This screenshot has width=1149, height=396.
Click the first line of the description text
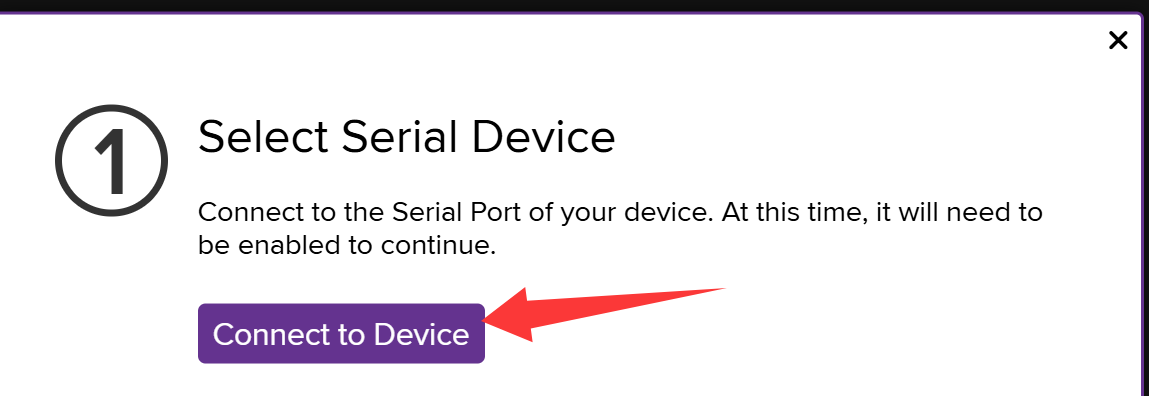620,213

________

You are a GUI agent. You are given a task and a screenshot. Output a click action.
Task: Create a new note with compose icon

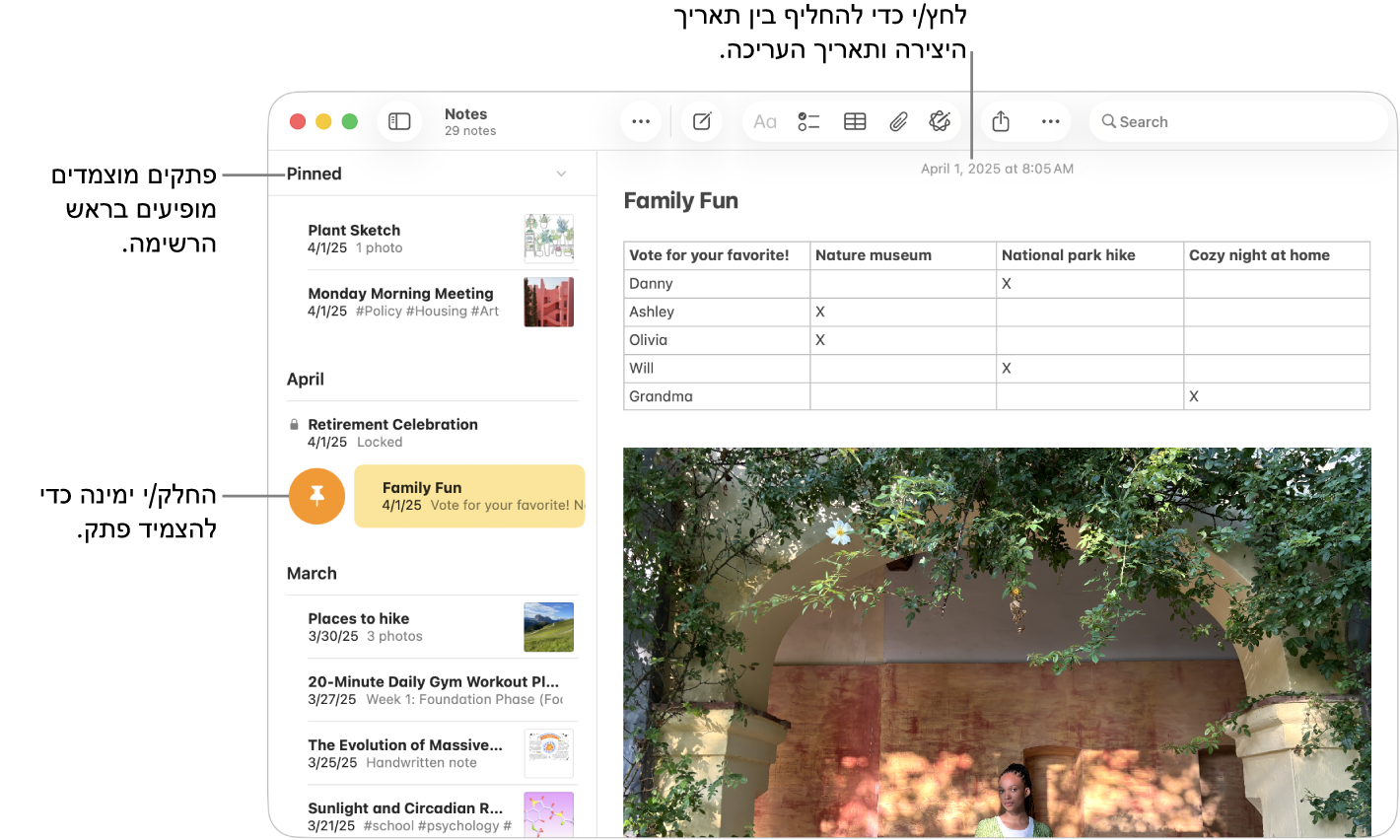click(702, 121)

________

- _Exercise instructions_
Copy every line above that includes the string "screenshot".

- _Reply to the exercise_
This screenshot has width=1149, height=396.
You are a GUI agent. You are given a task and a screenshot. Output a click action.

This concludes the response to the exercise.